The RPD also noted that the Applicant “had access to her former legal counsel who represented her and her husband at their RPD hearing, who would have been able to provide her with information regarding her rights and responsibilities to travel as a recognized Convention refugee.”
[31] In my view, the RPD’s analysis flies in the face of the guidance set out in Galindo Camayo. As stated in Chen v Canada (Citizenship and Immigration), 2024 FC 1099 at para 12 [Chen]:
[I]n concluding that the Applicant knew or should reasonably have known of the immigration consequences of her trips to China, I find that the RPD applied the wrong legal test. The Federal Court of Appeal in Camayo clearly stated that the RPD is not to consider what the Applicant should have known, but rather whether she did subjectively intend to depend on China’s protections, which involves considering whether she had actual knowledge of the immigration consequences of reavailment…”

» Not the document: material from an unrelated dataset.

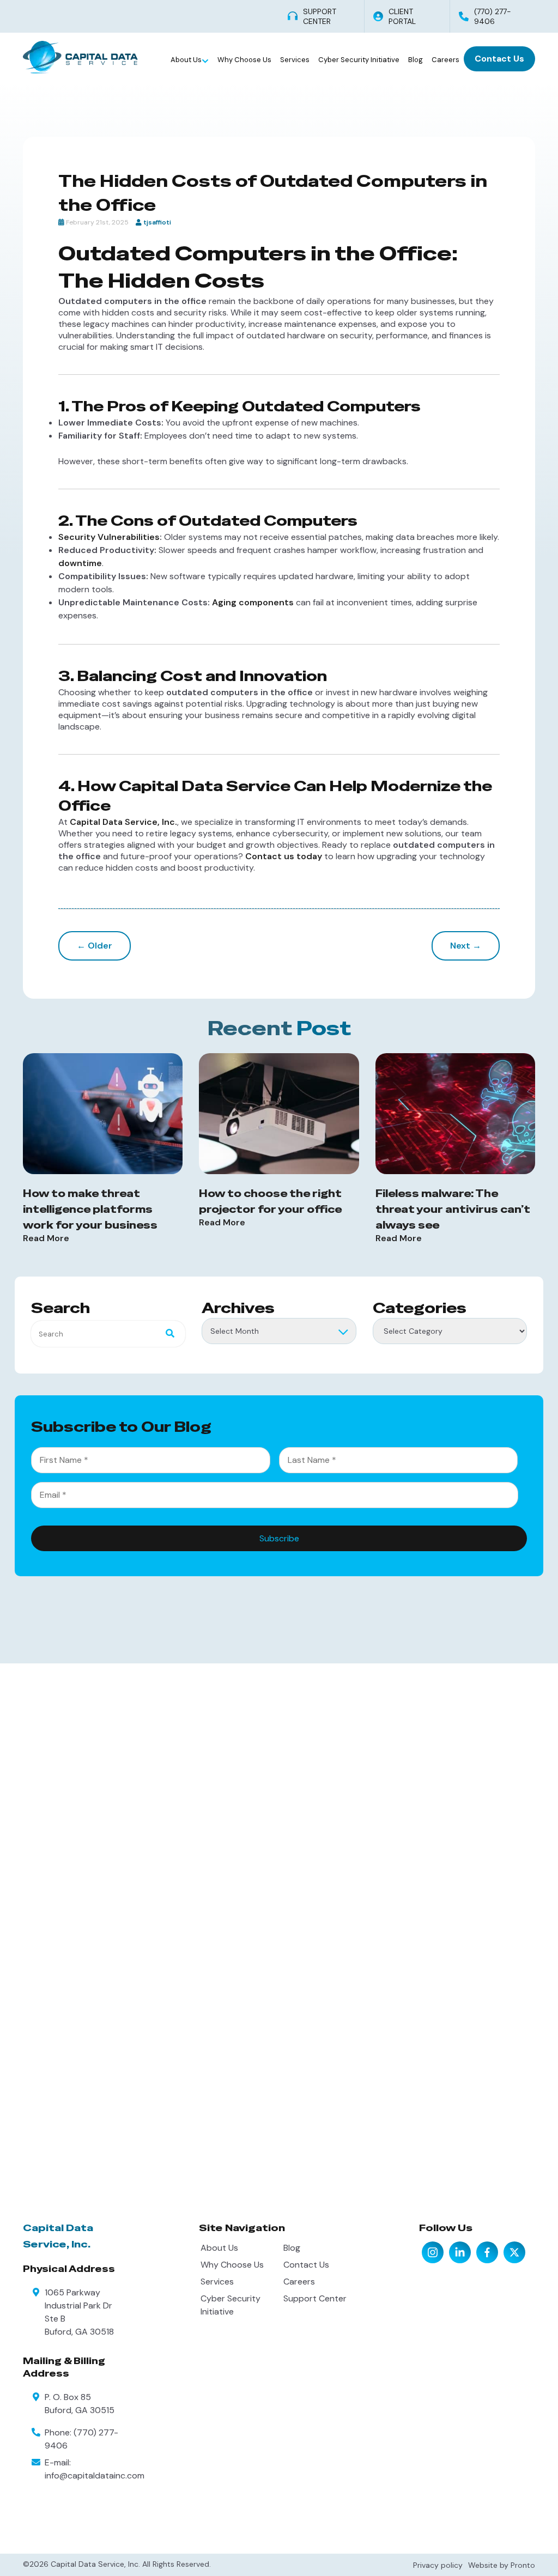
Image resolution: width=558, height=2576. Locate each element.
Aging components (253, 602)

[32] I find that the RPD in this case committed the same error identified in Chen and found by the Federal Court of Appeal in Galindo Camayo. In assessing the Applicant’s subjective intention, the question before the RPD was what she actually knew, not what she should have known. The reality of the situation was that the Applicant had obtained permanent residence, and had received a Canadian Travel Document that she thought was only a temporary measure. She was told by IRCC officials that she could travel using her Turkish passport, and the RPD accepted this as credible. There is no evidence that any official advised her of the legal consequences of doing so until she returned from her second trip from Türkiye. In examining the Applicant’s subjective intention, the RPD had to grapple with those facts and explain its analysis.
[33] I am persuaded that the RPD’s analysis of the Applicant’s subjective intention does not meet the standard of responsive justification set out in Vavilov and confirmed in Mason. It fails to follow the guidance of the Federal Court of Appeal in Galindo Camayo. This flaw is sufficiently central to the Applicant’s case to make the entire decision unreasonable: Vavilov at para 100.
[34] Based on the analysis set out above, I find the RPD’s decision to be unreasonable. The application for judicial review is granted. The decision is therefore quashed and set aside, and the matter is remitted back for reconsideration by a different Panel.
[35] There is no question of general importance for certification.